Silent Reflux in Babies

As babies are not able to speak, it can be very worrying when they are in discomfort or pain, as they can’t tell you what is wrong. This can lead to much concern for the caring parent, who wishes only to ensure the health and prosperity of their child. Silent reflux in babies can easily be misdiagnosed or undetected, due to the fact that there are no obvious symptoms. This article will detail all that you need to know about this occurrence, including how you can spot it and what to do.

What Is Silent Reflux in Babies?

Reflux is the action of regurgitating, or bringing food back up.
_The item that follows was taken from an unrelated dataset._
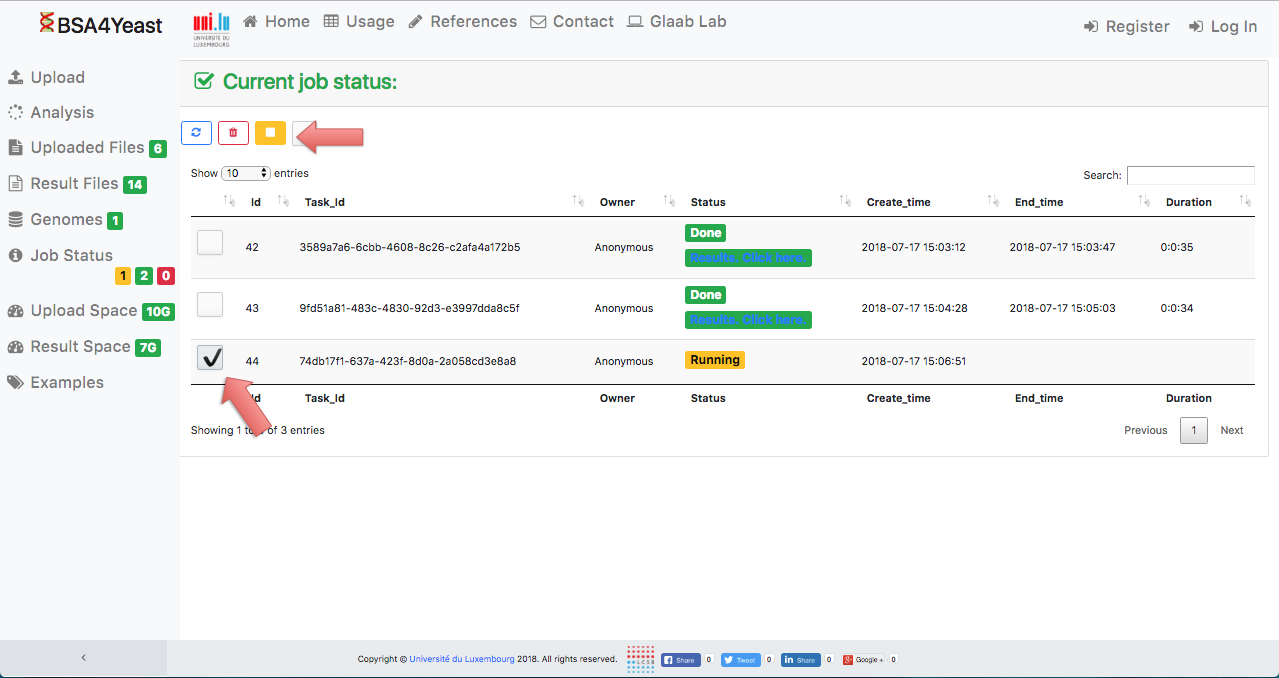This screenshot has width=1279, height=678.
Task: Click the blue refresh jobs icon button
Action: point(196,133)
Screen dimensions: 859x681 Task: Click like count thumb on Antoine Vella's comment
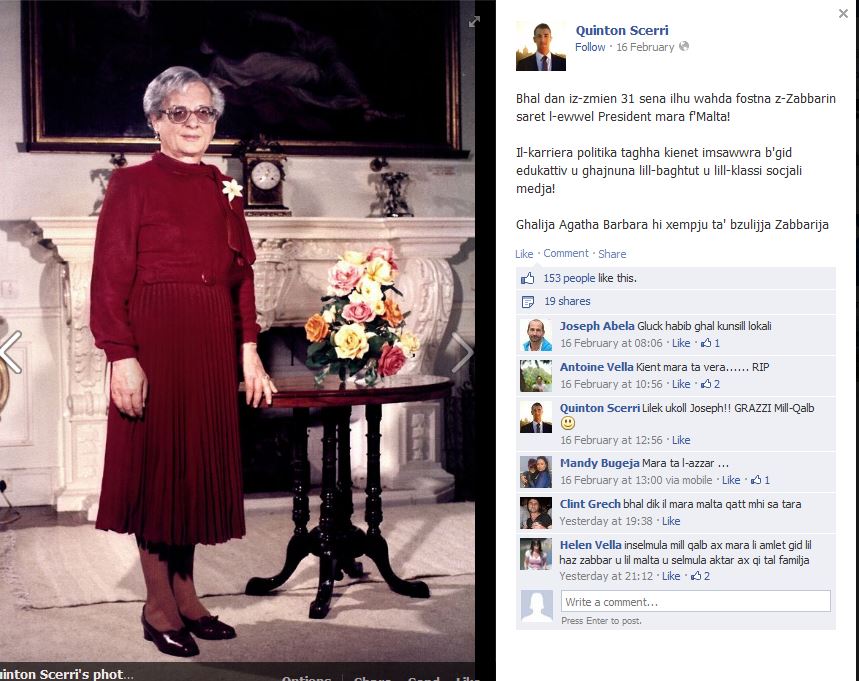click(706, 384)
When the regurgitated food does not reach the mouth for expulsion, it is known as silent reflux, which is common in babies. Known medically as laryngopharyngeal, this occurrence can be hard to detect due to the lack of apparent symptoms to explain.

Why Silent Reflux Happens

Due to the fact that babies are at the most infant stage of human development, many parts of their body essential for food consumption and digestion, such as the sphincter and the esophagus, are not fully developed. Add this to the fact that babies spend the majority of their time lying down, and you can see why silent reflux in babies is common. As the sphincter is responsible for keeping food and drink that has been swallowed in the stomach, when it is not fully developed, it does not work efficiently, meaning that stomach acid (and possibly food) is refluxed into the throat or nasal airway. As the baby grows, the body will develop and strengthen, reducing and eventually halting the occurrence of silent reflux (usually around the ages of 12-14 months). It is uncommon for reflux to persist for longer than 18 months in babies.
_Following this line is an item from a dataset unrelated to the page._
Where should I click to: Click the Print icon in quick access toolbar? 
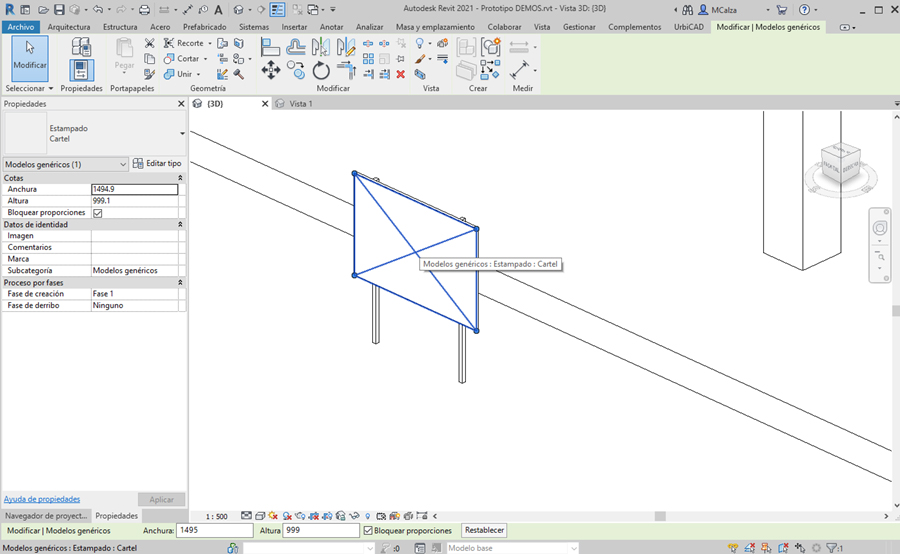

What Are the Symptoms of Silent Reflux

As mentioned, babies cannot relay their feelings via spoken language as that skill has not yet developed. For this reason, it is in the hands of the parent to notice that something is wrong, and to take the correct steps to rectify the problem. The most common sign or reflux in babies is related to breathing-problems, which can be very worrying for a concerned parent. Any suspicion of a problem with your child should be met with a prompt visit to a health care professional for a full evaluation. This is a crucial step to take if your child shows any of the symptoms related to silent reflux, including:

  • Stridor (loud breathing)
  • Cyanosis (turning blue)
  • Sleep disordered breathing
  • Difficulty feeding
  • Chronic cough
  • Apnea
  • Spit up
  • Hoarseness
  • Croup
  • Seemingly life threatening event
  • Inability to thrive

Experience from a Mom:

A mom from Halifax notes how she first thought her child was crying often due to the fact that they were high maintenance and did not want to be set down. Her suspicions, however, began to rise, “I realized that my baby would make choking noises immediately after feeding time, and is seemed as though the cries were not without a reason, and it was to indicate real and acute pain.”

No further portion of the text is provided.